Riverland Oilseeds Pty Ltd T/A GrainCorp Oilseeds
[2014] FWC 1096
•13 FEBRUARY 2014
[2014] FWC 1096 |
FAIR WORK COMMISSION |
DECISION |
Fair Work Act 2009
s.185—Enterprise agreement
Riverland Oilseeds Pty Ltd T/A GrainCorp Oilseeds
(AG2013/12207)
DEPUTY PRESIDENT KOVACIC | MELBOURNE, 13 FEBRUARY 2014 |
Application for approval of the Riverland Oilseeds Pty Ltd Numurkah Site and National Union of Workers Enterprise Agreement 2013 - 2016 - Notice of Employee Representational Rights - application dismissed.
[1] An application has been made by Riverland Oilseeds Pty Ltd T/A GrainCorp Oilseeds (Applicant) for approval of an enterprise agreement known as the Riverland Oilseeds Pty Ltd Numurkah Site and National Union of Workers Enterprise Agreement 2013 - 2016 (Agreement). The application was made pursuant to s.185 of the Fair Work Act 2009 (the Act). The Agreement is a single-enterprise agreement.
[2] The Employer’s Declaration in Support of the Application for Approval was made by Mr Samuel Tainsh, a Director of the Applicant. Attached to that Declaration was a Notice of Employee Representational Rights (NERR) that had been given to the employees of the Applicant on 27 March 2013.
[3] Section 174 of the Act provides as follows:
“174 Content and form of notice of employee representational rights
Application of this section
(1) This section applies if an employer that will be covered by a proposed enterprise agreement is required to give a notice under subsection 173(1) to an employee.
Notice requirements
(1A) The notice must:
(a) contain the content prescribed by the regulations; and
(b) not contain any other content; and
(c) be in the form prescribed by the regulations.

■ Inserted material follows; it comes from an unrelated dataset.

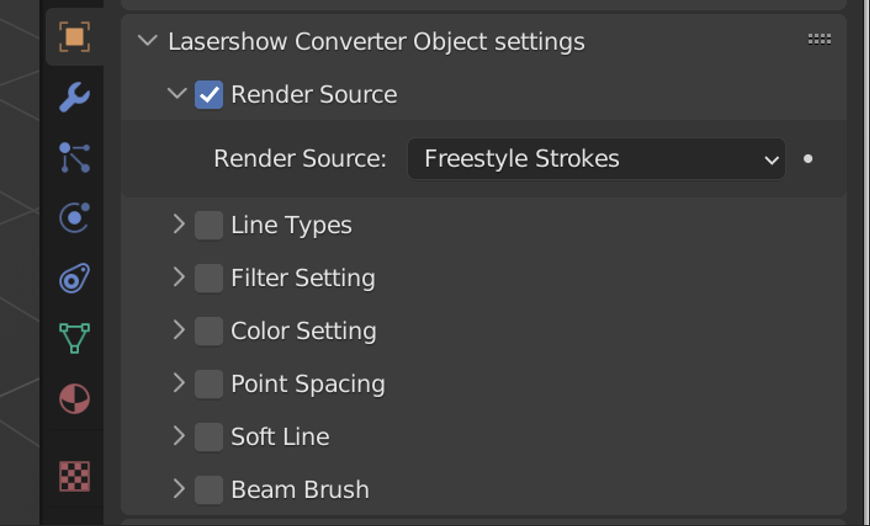Screen dimensions: 870x526
Task: Enable the Soft Line checkbox
Action: (209, 437)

(1B) When prescribing the content of the notice for the purposes of paragraph (1A)(a), the regulations must ensure that the notice complies with this section.
Content of notice—employee may appoint a bargaining representative
(2) The notice must specify that the employee may appoint a bargaining representative to represent the employee:
(a) in bargaining for the agreement; and
(b) in a matter before the FWC that relates to bargaining for the agreement.
Content of notice—default bargaining representative
(3) If subsection (4) does not apply, the notice must explain that:
(a) if the employee is a member of an employee organisation that is entitled to represent the industrial interests of the employee in relation to work that will be performed under the agreement; and
(b) the employee does not appoint another person as his or her bargaining representative for the agreement;
the organisation will be the bargaining representative of the employee.
Content of notice—bargaining representative if a low-paid authorisation is in operation
(4) If a low-paid authorisation in relation to the agreement that specifies the employer is in operation, the notice must explain the effect of paragraph 176(1)(b) and subsection 176(2) (which deal with bargaining representatives for such agreements).
Content of notice—copy of instrument of appointment to be given
(5) The notice must explain the effect of paragraph 178(2)(a) (which deals with giving a copy of an instrument of appointment of a bargaining representative to an employee’s employer).”
[4] The NERR attached to the Employer’s Declaration is inconsistent with s.174(1A)(a) of the Act in that it in that it includes the following content which is in addition to that prescribed by the Fair Work Regulations:
“The Company is required to provide you with this document 14 days prior to the commencement of the negotiation of the agreement Riverland Oilseeds Pty Ltd Enterprise Agreement 2013.”
and
“Please note the company reserves the right to request the appointed bargaining representatives select a “Leader” for the negotiation period. This is in the event of a large number of bargaining representatives are appointed, potentially creating an unmanageable negotiation process.
If you would like to nominate a bargaining representative to act on your behalf please complete the attached form and submit to Dave Tarquini by 5.00pm on 18 April 2013.”
[5] I wrote to the parties on 7 February 2014 to ascertain that the NERR provided with the application was the NERR given to the employees. On 12 February 2014 this was confirmed in an email from Ms Sue Salmon, the Human Resources Manager of the Applicant.
[6] As the requirements of s.174(1A)(a) have not been complied with, I cannot be satisfied that employees have genuinely agreed to the enterprise agreement. Accordingly, I am not satisfied that the requirements of s.186 of the Act have been satisfied.
[7] The application for approval of the Agreement is therefore dismissed.